$σ^2 = (a_1, a_3, a_5,\dots , a_{2k+1}, a_2, a_4, \ldots , a_{2k})$.
I'm having a bit of trouble understanding this question. If I were to square a cycle with an odd order and end up with this result, wouldn't this mean that the order of $σ^2$ is even and therefore, not the same?
Order of $\sigma$ is $m$. Let the order of $\sigma^2$ be $k$. Note that $k \leq m$ as $(\sigma^2)^m=(\sigma^m)^2=e$.
Now, $(\sigma^2)^k=e$ implies that $m$ divides $2k$. But $m$ is odd, and hence this implies that $m$ divides $k$. But $k \leq m$ which implies that $m=k$.

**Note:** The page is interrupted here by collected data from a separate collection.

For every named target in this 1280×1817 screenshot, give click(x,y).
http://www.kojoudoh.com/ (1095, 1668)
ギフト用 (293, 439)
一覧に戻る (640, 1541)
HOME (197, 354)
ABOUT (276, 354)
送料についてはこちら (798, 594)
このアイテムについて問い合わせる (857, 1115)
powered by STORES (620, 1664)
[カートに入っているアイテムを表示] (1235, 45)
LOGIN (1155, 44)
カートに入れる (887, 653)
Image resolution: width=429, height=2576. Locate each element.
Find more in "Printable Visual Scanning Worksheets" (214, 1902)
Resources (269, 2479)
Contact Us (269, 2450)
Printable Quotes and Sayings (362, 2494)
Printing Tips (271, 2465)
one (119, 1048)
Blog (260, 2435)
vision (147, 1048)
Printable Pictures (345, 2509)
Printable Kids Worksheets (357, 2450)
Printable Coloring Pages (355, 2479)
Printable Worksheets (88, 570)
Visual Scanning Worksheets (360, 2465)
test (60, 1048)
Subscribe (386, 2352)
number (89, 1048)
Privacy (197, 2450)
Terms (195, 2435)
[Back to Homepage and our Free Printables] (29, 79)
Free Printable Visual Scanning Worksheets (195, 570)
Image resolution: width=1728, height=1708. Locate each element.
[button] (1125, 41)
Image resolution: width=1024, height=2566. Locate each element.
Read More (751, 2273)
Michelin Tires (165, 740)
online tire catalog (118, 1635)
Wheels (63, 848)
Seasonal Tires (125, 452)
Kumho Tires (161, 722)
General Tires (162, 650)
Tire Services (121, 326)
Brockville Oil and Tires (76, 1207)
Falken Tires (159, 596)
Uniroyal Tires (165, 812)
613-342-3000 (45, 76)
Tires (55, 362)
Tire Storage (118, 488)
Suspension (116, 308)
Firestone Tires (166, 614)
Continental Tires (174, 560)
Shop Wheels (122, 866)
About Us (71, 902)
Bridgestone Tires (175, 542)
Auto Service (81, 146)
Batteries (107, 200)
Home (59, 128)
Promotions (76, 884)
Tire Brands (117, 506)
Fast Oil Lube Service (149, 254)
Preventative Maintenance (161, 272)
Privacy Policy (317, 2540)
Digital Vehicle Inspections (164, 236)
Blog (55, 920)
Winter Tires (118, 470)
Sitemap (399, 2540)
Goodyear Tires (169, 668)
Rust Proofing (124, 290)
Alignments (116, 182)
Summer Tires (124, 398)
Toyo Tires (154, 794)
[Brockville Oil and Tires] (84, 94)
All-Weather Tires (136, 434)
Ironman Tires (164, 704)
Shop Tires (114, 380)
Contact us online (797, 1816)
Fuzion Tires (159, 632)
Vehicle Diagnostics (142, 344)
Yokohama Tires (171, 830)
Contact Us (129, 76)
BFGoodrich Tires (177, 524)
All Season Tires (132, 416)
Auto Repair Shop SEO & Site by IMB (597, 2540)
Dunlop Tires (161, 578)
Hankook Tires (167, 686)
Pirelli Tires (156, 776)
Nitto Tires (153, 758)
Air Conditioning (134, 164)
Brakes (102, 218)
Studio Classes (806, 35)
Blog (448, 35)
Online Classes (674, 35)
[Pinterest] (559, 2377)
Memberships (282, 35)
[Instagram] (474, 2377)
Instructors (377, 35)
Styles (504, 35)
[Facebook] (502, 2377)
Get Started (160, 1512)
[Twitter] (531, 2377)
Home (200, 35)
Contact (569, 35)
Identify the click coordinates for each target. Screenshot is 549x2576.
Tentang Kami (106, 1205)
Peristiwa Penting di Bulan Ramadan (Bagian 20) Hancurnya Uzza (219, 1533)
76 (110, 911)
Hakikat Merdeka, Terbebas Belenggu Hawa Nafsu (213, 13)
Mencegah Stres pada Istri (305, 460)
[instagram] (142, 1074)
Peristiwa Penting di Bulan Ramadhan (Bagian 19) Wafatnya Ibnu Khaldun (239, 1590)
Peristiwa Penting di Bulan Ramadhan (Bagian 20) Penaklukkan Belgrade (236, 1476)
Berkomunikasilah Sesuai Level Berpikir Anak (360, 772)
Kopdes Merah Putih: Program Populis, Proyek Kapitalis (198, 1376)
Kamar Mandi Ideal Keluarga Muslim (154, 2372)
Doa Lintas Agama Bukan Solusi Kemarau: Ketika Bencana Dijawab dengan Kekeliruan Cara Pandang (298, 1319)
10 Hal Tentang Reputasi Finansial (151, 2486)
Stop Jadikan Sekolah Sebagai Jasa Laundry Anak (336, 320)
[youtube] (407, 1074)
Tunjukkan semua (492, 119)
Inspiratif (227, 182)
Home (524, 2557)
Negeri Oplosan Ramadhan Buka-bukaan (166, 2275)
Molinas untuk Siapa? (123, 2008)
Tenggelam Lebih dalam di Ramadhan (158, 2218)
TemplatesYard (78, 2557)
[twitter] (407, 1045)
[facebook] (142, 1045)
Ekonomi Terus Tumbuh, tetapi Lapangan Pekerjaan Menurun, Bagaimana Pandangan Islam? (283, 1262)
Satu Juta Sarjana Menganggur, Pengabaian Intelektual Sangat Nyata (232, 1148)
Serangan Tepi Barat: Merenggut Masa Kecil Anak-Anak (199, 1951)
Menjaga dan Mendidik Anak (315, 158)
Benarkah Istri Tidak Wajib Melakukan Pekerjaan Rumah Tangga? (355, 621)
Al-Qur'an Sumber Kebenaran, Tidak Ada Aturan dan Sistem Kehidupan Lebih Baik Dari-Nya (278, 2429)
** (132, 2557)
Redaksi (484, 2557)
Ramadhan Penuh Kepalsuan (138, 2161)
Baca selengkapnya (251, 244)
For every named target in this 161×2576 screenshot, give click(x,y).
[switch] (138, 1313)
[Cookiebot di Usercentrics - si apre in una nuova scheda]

Without loss of generality, let $σ = (123 · · · m)$ where $m$ is odd. Then, $σ^2 = (123 · · · m)(123 · · · m) = (135 · · · m246 · · ·(m − 1))$. QED
Given , $\color{blue}{\sigma \in S_n}$ and $\color{blue}{o(\sigma) =m}$
Then, $\color{red}{\langle \color{blue}\sigma\rangle}$ is a cyclic group of order $m$.
Then for any $k\in \Bbb{Z}$ , $$\color{red}{\boxed{\color{blue}{o(\sigma^k) =\frac{m}{\color{red}{\gcd(k,m}}}}}$$
For the proof of the above theorem see here :
How to prove $|a^k|=n/\gcd(n,k)$ whenever $|a|=n$?
Now, $\color{blue}{o(\sigma^2)=\frac{m}{\color{red}{\gcd(2, m) }}}$
Given $m$ is odd. Hence, $\color{red}{\gcd(2, m) =1}$
Hence, $\color{blue}{o(\sigma^2) =m}$